Tout en rédigeant son compte-rendu. Il téléphone, une sonnerie, deux, trois, quatre… Varmusse n'est pas là. Un "rappelle-moi, j'ai du nouveau" sur le répondeur et Alioth raccroche. Alioth est frustré, il aurait voulu échanger avec son ami, converser avec lui suffit à ordonner le sens des évènements. Le mystère restera sans véritable interprétation et attendra bien ce soir.

14h00.

Alioth se rend en magasin et recherche un enregistreur qui se déclenche au bruit. Un vendeur d'électroménager lui conseille plutôt une magasin de surveillance pour ce genre de produit. Après plusieurs boutiques, Alioth a trouvé ce qu'il désirait : micros de surveillance avec enregistrement sur carte mémoire, identique à celle d'un appareil photo. Ce système marche sur secteur et sur pile. Quand il éteint l'électricité pendant ses séances, ce matériel continuera d'être fonctionnel. Il achète également deux caméras basées sur le même système. Le tout se servant de la technologie wi-fi, gérable sur son ordinateur.

Alioth entre encore un peu plus dans la modernité. Ce matériel permettra de garder des traces sonores de tout ce qui se passera dans sa maison, même quand il dort ou qu'il est sorti. C'était l'occasion de remplacer son matériel obsolète par du numérique. Il n'avait pas fixé de budget et il a eu raison, il n'aurait jamais prévu une telle facture.

Il pourra également voir ce qui se passe dans la maison à partir de sa tablette avec un clé 3G «nbsp;dans le cas d'un cambriolagenbsp;» a suggéré le vendeur.

16h00.

De retour à son domicile, passe le temps de se dévêtir ; de poser ses paquets d'achat ; de boire une verre d'eau ; de s'asseoir pour ôter ses chaussures et se délasser les orteils comprimés.

Il appelle Varmusse. Celui-ci décroche immédiatement, son "allo" reste en suspens.

— J't'ai appelé deux fois, as-tu lu mes messages ?
— Non, t'appeler n'est pas la première chose que j'ai faite, mais une seule milli-seconde sépare mon entrée de cet appel. J'ai l'impression de m'être transformé en jolie blonde et que ton prochain reproche sera : t'étais où ?

Varmusse éclate de rire.

— J'n'étais pas loin de cette expression ! Je t'ai laissé deux messages. Tu m'as dit que t'avais du nouveau, c'est quoi ?

Chaud bouillant le Varmusse ! La retraite doit être un brin ennuyeuse.

Alioth le met au courant des derniers évènements.

— Ton affaire est de plus en plus palpitante, tu devrais faire un tableau de tous ces évènements, il y a forcément des recoupements à faire, Ô grand maître Alioth ! Ton carnet va devenir un cahier de deux-cents pages si cela continue.

Alioth lui décrit aussi le matériel qu'il vient d'acquérir.

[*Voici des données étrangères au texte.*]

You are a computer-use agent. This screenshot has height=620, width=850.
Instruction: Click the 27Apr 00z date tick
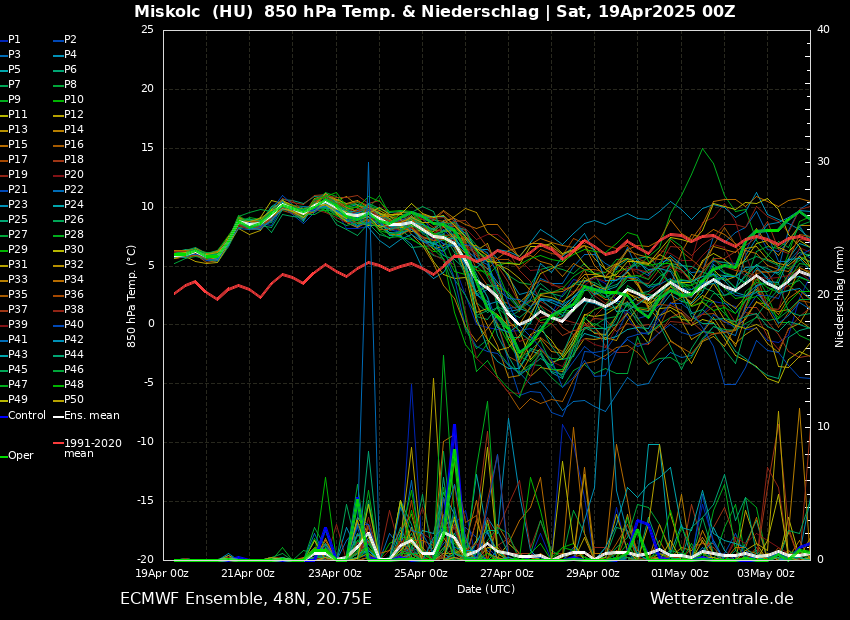(507, 573)
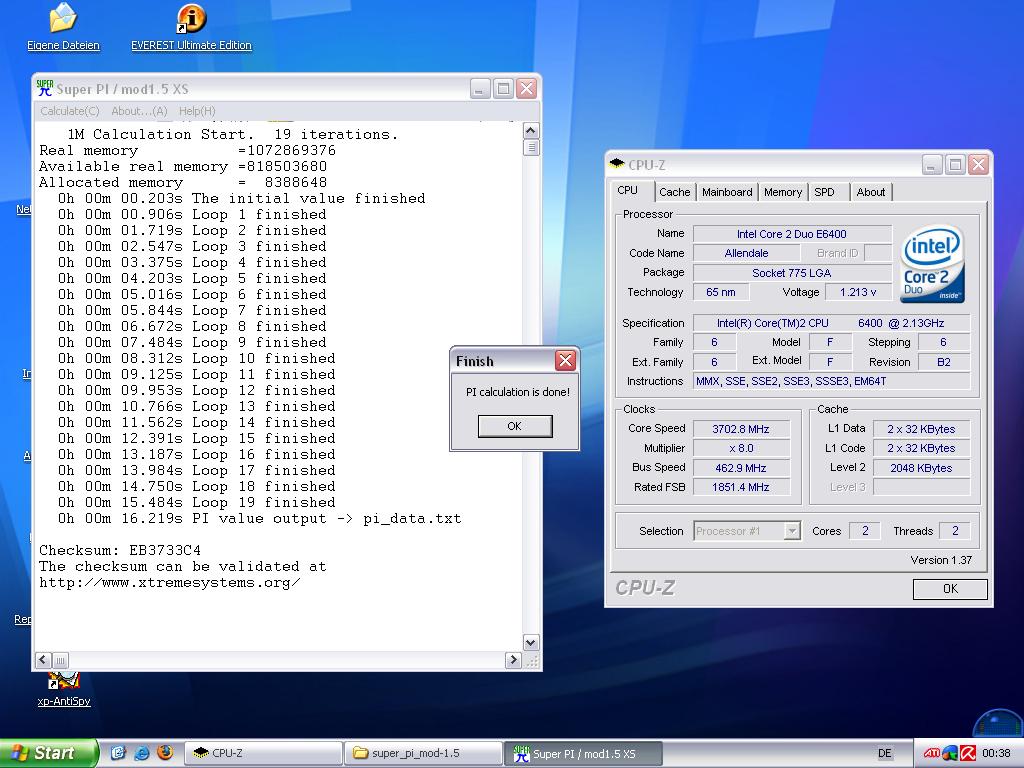This screenshot has width=1024, height=768.
Task: Switch to the Mainboard tab
Action: (x=727, y=192)
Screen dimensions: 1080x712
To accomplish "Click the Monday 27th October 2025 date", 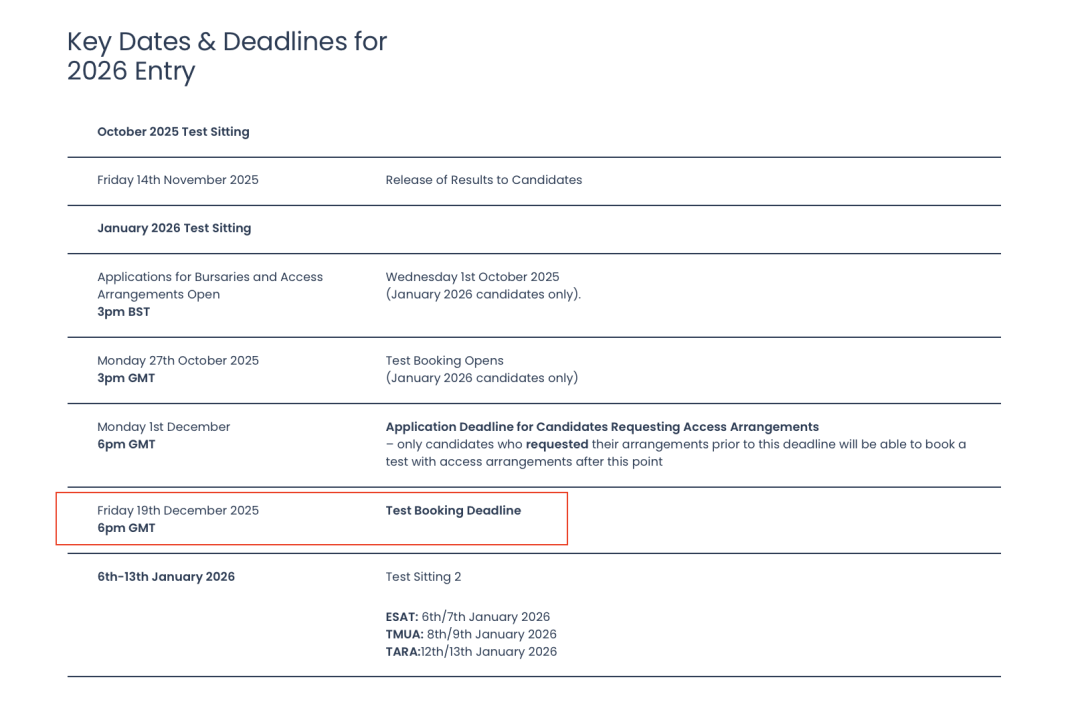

— Formidable, informatiser tout c'qui s'passe, t'aidera à n'rien oublier, estime Varmusse. Tu m'montreras comment ça marche la prochaine fois, que j'comprenne concrètement. J'veux pas rester un vieux dinosaure inadapté à son époque
— La sagesse n'a rien d'inadaptée
— La sagesse et le numérique c'est encore mieux, mon vieux !

16h30.

Alioth installe le matériel, suit les indications de chaque appareil, sonore, vidéo. Il perce, visse : dans le couloir, la cuisine, sa chambre, le salon. Il fait une installation identique dans la pièce mystique, mais sous plusieurs angles, quatre exactement. Il n'a rien prévu pour le second étage, inoccupé pour l'instant. Il ne sert que pour les invités.

Il ouvre son portable, insère le CD-rom et installe le logiciel de gestion des appareils. L'installation informatique lui demande d'allumer les appareils pour les reconnaître. Il appuie sur tous les interrupteurs, un à un, puis revient devant l'écran, l'installation mouline, le témoin d'avancement est presque à cent pour cent. Hop ! Installation réussie.

Il ouvre le logiciel : apparaît une liste de tous les appareils connectés. S'il clique sur celui où il se trouve, le salon, il voit qu'un fichier vidéo est en cours d'enregistrement, mais pas le fichier audio.

— Hello !

Le fichier apparaît. Il cherche dans les préférences le réglage pour les niveaux sonores. Il le trouve et le règle pour des sons très bas. Il fera des tests plus tard avec Varmusse pour évaluer quel niveau sonore minimum sera le bon.

18h00.

Alioth commence à griffonner la feuille qu'il remettra à l'intention des participants ; ils devront se familiariser avec un univers qui leur est très certainement étranger, étrange aussi :

1 - Les bases du spiritisme.

2 - L'utilisation de la salle mystique.

3 - Les règles d'un séance.

4 - Le rôle du maître de séance.

5 - Ce qui peut se passer.

6 - La possibilité qu'il ne se passe rien.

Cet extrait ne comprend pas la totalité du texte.